Conceptually, flat_values is the tensor formed by flattening the outermost dimension and all of the ragged dimensions into a single dimension.

rt.flat_values.shape = [nvals] + rt.shape[rt.ragged_rank + 1:] (where nvals is the number of items in the flattened dimensions).

#### Example:

rt = ragged.constant([[[3, 1, 4, 1], [], [5, 9, 2]], [], [[6], []]])
print rt.flat_values()
tf.Tensor([3, 1, 4, 1, 5, 9, 2, 6])


nested_row_splits A tuple containing the row_splits for all ragged dimensions.

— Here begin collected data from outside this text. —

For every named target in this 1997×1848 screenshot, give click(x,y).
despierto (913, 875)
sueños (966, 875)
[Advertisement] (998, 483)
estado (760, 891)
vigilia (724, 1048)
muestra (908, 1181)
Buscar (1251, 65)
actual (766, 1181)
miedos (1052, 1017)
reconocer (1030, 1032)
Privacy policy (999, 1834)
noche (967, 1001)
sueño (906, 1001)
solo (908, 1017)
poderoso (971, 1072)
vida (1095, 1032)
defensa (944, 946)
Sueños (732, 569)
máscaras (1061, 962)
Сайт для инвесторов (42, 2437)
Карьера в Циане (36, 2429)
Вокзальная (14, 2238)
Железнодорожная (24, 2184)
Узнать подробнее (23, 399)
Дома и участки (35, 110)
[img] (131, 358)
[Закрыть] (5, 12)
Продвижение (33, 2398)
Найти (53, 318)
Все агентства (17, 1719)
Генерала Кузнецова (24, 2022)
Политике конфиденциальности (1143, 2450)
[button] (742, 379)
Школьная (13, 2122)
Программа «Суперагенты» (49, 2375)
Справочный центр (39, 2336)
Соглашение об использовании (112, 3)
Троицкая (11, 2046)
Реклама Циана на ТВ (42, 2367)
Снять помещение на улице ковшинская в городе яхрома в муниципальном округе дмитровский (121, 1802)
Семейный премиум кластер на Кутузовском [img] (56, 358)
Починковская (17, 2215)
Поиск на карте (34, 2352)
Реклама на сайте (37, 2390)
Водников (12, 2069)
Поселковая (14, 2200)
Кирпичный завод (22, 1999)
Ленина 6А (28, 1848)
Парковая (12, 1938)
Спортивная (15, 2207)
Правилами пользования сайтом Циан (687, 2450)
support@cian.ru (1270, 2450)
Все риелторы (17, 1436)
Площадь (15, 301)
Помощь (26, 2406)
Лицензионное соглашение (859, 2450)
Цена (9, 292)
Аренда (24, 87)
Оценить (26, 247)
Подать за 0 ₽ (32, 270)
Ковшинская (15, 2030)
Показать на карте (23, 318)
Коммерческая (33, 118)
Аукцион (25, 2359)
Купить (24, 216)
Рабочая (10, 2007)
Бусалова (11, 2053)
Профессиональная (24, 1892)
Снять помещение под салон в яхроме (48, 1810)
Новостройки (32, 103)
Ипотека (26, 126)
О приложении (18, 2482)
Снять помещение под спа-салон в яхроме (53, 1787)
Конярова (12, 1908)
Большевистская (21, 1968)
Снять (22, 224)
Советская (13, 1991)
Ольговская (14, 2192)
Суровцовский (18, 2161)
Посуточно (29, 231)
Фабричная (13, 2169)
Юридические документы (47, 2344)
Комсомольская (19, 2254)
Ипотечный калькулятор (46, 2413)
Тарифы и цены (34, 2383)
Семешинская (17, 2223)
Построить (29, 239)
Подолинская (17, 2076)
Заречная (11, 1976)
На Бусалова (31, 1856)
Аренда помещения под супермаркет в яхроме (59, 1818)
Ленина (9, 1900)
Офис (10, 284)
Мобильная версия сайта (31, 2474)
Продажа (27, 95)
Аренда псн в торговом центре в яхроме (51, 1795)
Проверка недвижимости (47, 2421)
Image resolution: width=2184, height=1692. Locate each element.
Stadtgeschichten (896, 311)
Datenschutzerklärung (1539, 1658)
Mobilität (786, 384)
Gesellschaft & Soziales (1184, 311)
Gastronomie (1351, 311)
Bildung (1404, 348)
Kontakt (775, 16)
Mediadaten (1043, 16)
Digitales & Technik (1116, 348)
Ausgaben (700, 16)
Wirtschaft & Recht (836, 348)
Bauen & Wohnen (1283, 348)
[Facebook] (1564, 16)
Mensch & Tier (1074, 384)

rt.nested_row_splits is a tuple containing the row_splits tensors for all ragged dimensions in rt, ordered from outermost to innermost. In particular, rt.nested_row_splits = (rt.row_splits,) + value_splits where:

• value_splits = () if rt.values is a Tensor.
• value_splits = rt.values.nested_row_splits otherwise.

#### Example:

rt = ragged.constant([[[[3, 1, 4, 1], [], [5, 9, 2]], [], [[6], []]]])
for i, splits in enumerate(rt.nested_row_splits()):
  print('Splits for dimension %d: %s' % (i+1, splits))
Splits for dimension 1: [0, 1]
Splits for dimension 2: [0, 3, 3, 5]
Splits for dimension 3: [0, 4, 4, 7, 8, 8]


ragged_rank The number of ragged dimensions in this ragged tensor.
row_splits The row-split indices for this ragged tensor's values.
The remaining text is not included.